Manuel pasó la noche en el departamento, y en la mañana partió directo a la oficina. Desde ahí llamo a un maestro para que fuera a revisar todas las puertas de la casa y le hiciera un presupuesto. Ya en la casa, notó que Velcro estaba decaído, “¿me echaste mucho de menos, guatón?”. Pensó que lo mejor sería que, cuando llegara el maestro, sacara a pasear al perro para que se relajara y para que el hombre pudiese hacer su trabajo tranquilo.
Luego de mostrarle al maestro todas las puertas y los materiales que había comprado, tomó la cadena y el collar nuevos y se los puso a Velcro. Le costó hacer que el perro caminara con él, seguía decaído. Caminaron un par de cuadras y Manuel se dio cuenta de que no iban a llegar mucho más lejos, el perro estaba claramente enfermo. “Vamos a la casa, a ver si descansando se te pasa”. Cuando iban llegando al condominio, Manuel vio a Juan Pablo estacionando su auto afuera. Sus miradas se cruzaron un par de segundos, pero Manuel se distrajo con el sonido de su perro vomitando. Miró al suelo y vio un pequeño charco de sangre. “¿Velcro?”. El perro lo miró un segundo, tiritando y luego vomitó nuevamente, más sangre, y algo brillante. Entre la sangre Manuel reconoció unos pedazos de vidrio y algunas bolas de lo que parecía ser pan.

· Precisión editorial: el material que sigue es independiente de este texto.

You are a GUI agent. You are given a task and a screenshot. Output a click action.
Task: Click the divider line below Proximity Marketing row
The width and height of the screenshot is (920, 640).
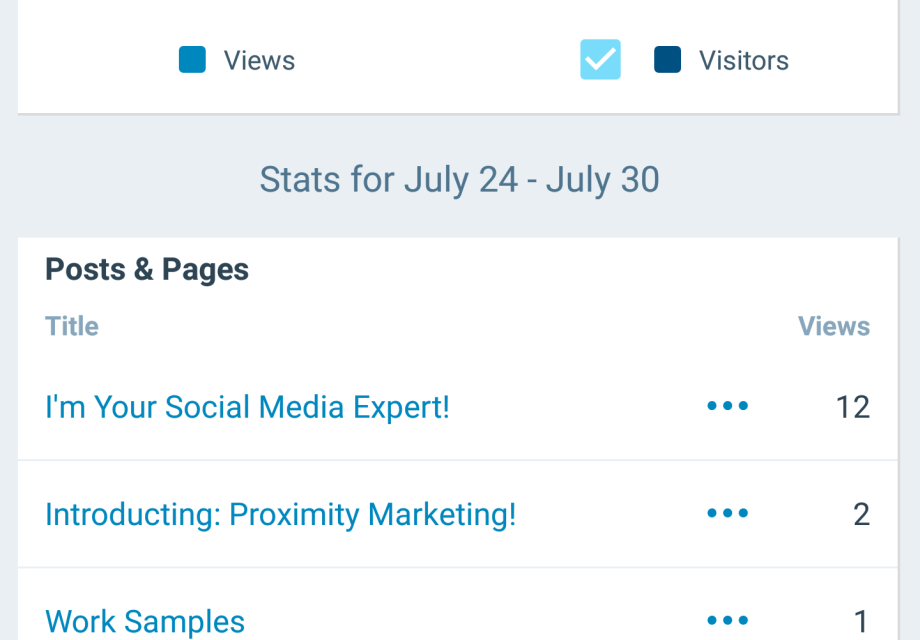(x=459, y=567)
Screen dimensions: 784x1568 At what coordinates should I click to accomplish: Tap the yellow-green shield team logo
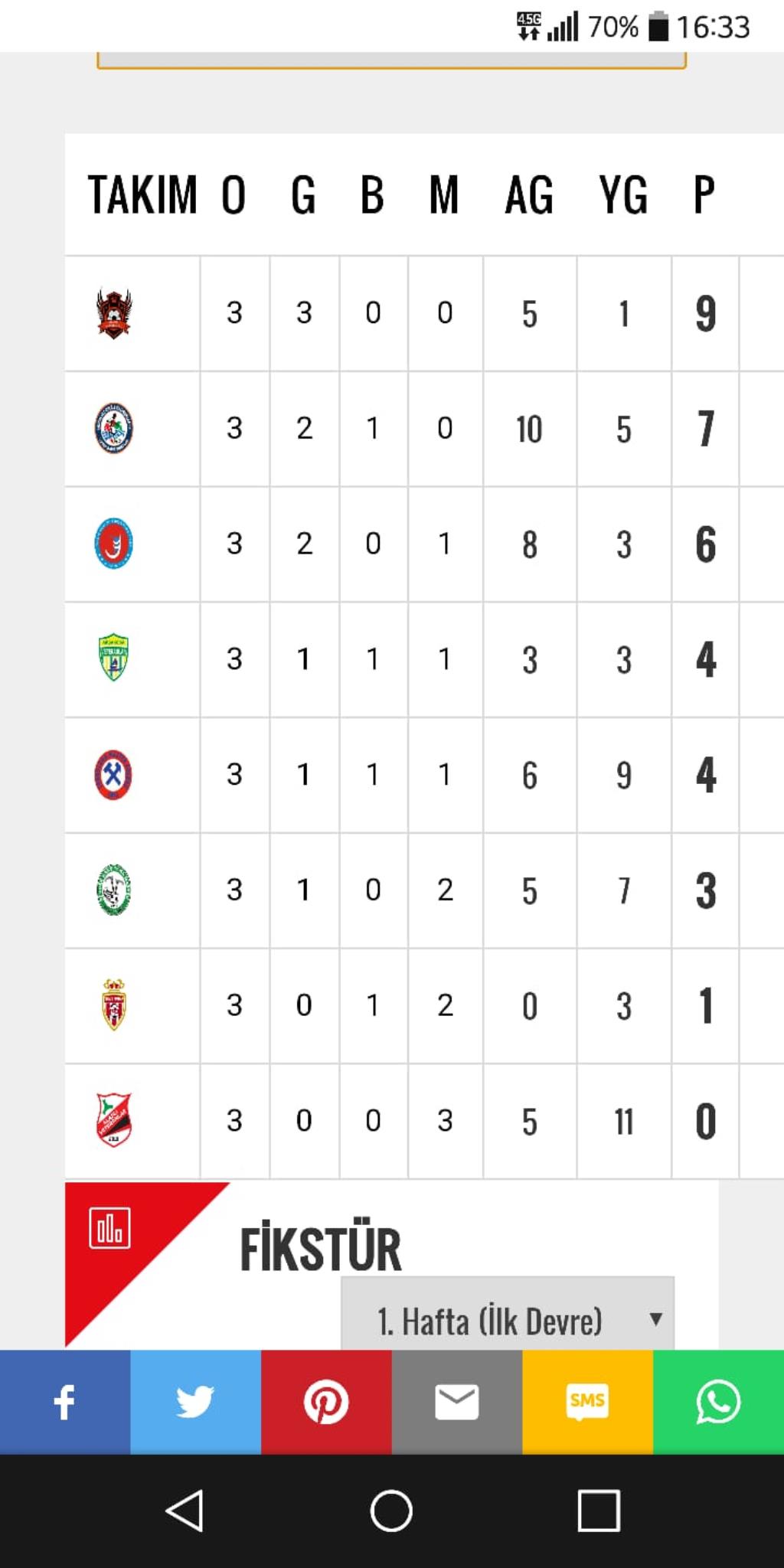114,658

En cuestión de segundos Velcro yacía en el suelo, sobre un charco de vómito y sangre, inmóvil. Manuel gritaba, intentando hacerlo reaccionar. Sus ojos estaban llenos de lágrimas cuando levantó la vista y vio que Juan Pablo seguía dentro del auto, mirándolo con los ojos redondos y la cara roja. Manuel volvió a mirar a Velcro, los trozos de vidrio, el pan, la sangre, y de nuevo a Juan Pablo. Lo comprendió. Estaba claro.
Tomó la cadena que había comprado hace tan solo dos días, y se acercó dando pasos largos hacia el auto. Con el primer cadenazo trizó el vidrio del copiloto. “¡Concha de tu madre!”. Al tercer golpe se rompió la ventana. Juan Pablo estaba en shock, viendo cómo Manuel metía el brazo para abrir la puerta por dentro. Pero logró reaccionar y agarrarle la mano para evitar que abriera. Los trozos de vidrio que quedaban en la ventana le cortaron el antebrazo a Manuel, que con la mano que tenía libre le pegó un cadenazo al parabrisas, haciendo que Juan Pablo se asustara y lo soltara.
Con la puerta ya abierta se metió y, agarrando a Juan Pablo del pelo y un brazo, lo arrastró hacia la calle. “Perdón, hueón, perdón. No sabía que…”. Juan Pablo lloraba, mirando hacia el cuerpo inerte de Velcro. Manuel sintió pena por su vecino, pero luego volvió a mirar a su perro, al reflejo que se generaba en los vidrios que había expulsado de su estómago, y tomó la cadena por los dos extremos, dejando así un látigo doble de metal. Golpeó a Juan Pablo diecisiete veces. La cabeza se le abrió al golpe número trece. El último grito lo dio al décimo. Manuel había comenzado a sentirse bien en el tercero. La última vez que pensó en su hija fue en el primero. Cristóbal no lo quiso defender. Camila nunca lo fue a ver. La casa se vendió y las puertas siguen malas.